And for Cal, who for now has given up his career as a lawyer for what he perceives to be a more simple existence, he’ll be forced to confront his childhood in a way that fans of SULLIVAN’S CROSSING have never seen before.

“It’s absolutely fascinating, and it’s such a lesson, but a lot of people will skip that lesson,” Murray said. “You think you know what you want, or at least you’re pretty sure, and then you get it, and you realize it’s not what you wanted in the first place, or at least it didn’t shape out to be the way that you thought it would be.”

Murray pointed to recent developments in his own life.

“I’m kind of living a little bit of that right now, in that my wife and kids, we moved back to Buffalo – still in L.A., but we’re also now in Buffalo, which is where I grew up,” he explained. “I left 26 years ago to chase dreams and do all these things, because they weren’t attainable in Buffalo. But coming back home, all of a sudden, it’s the simplicities of, hey, dad’s right down the street, and my kids get to see him all the time. My brother just had a baby on Monday. And these guys I graduated high school with, my buddies, they’re coming over and hanging out. It’s so interesting, you go and you go one way, and all of a sudden, here you are, you’re back home, and I just never, never expected these things.”

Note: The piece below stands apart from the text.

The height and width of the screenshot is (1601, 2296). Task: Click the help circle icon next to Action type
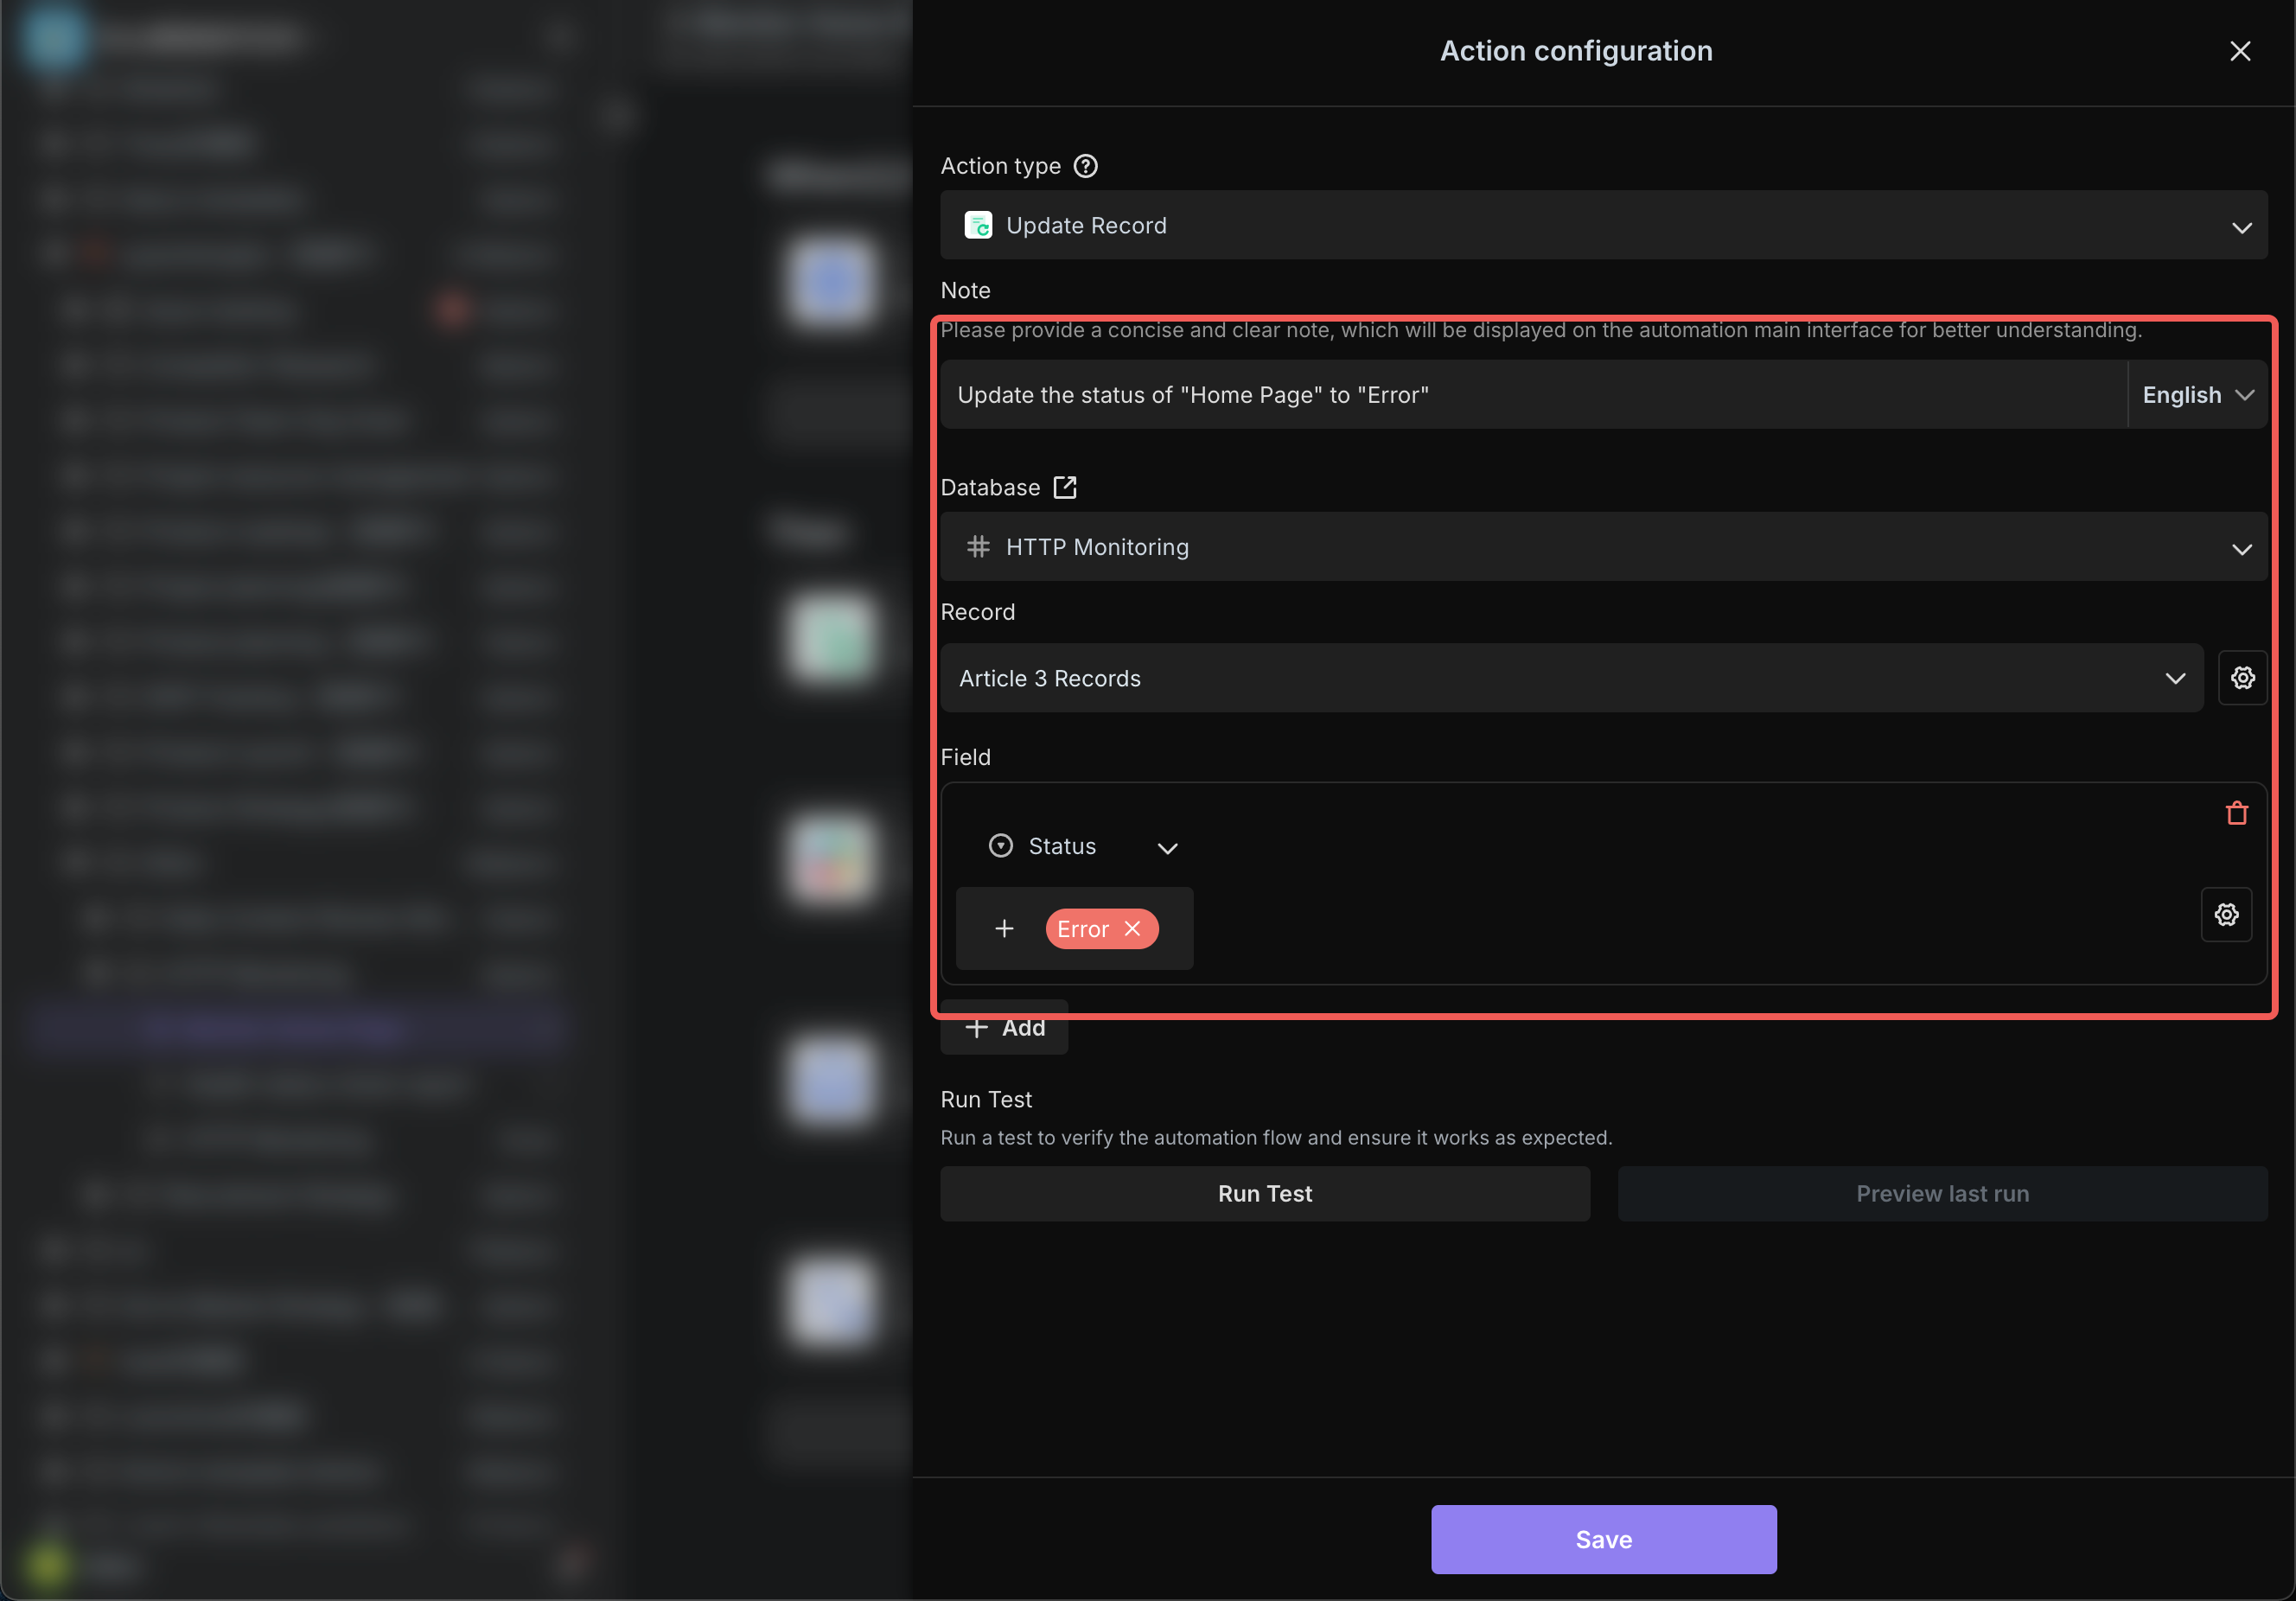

Reconsidering, reconfirming, and re-experiencing what’s important is exactly what SULLIVAN’S CROSSING is all about.

“And it just gets better and better, man, it really does,” Murray promised. “Like, they elevated all aspects of the show, location, sets, everything. And a lot of our new cast members who are going to come in throughout the season, and make their characters grow, they’re great. Every aspect of this season is just better.”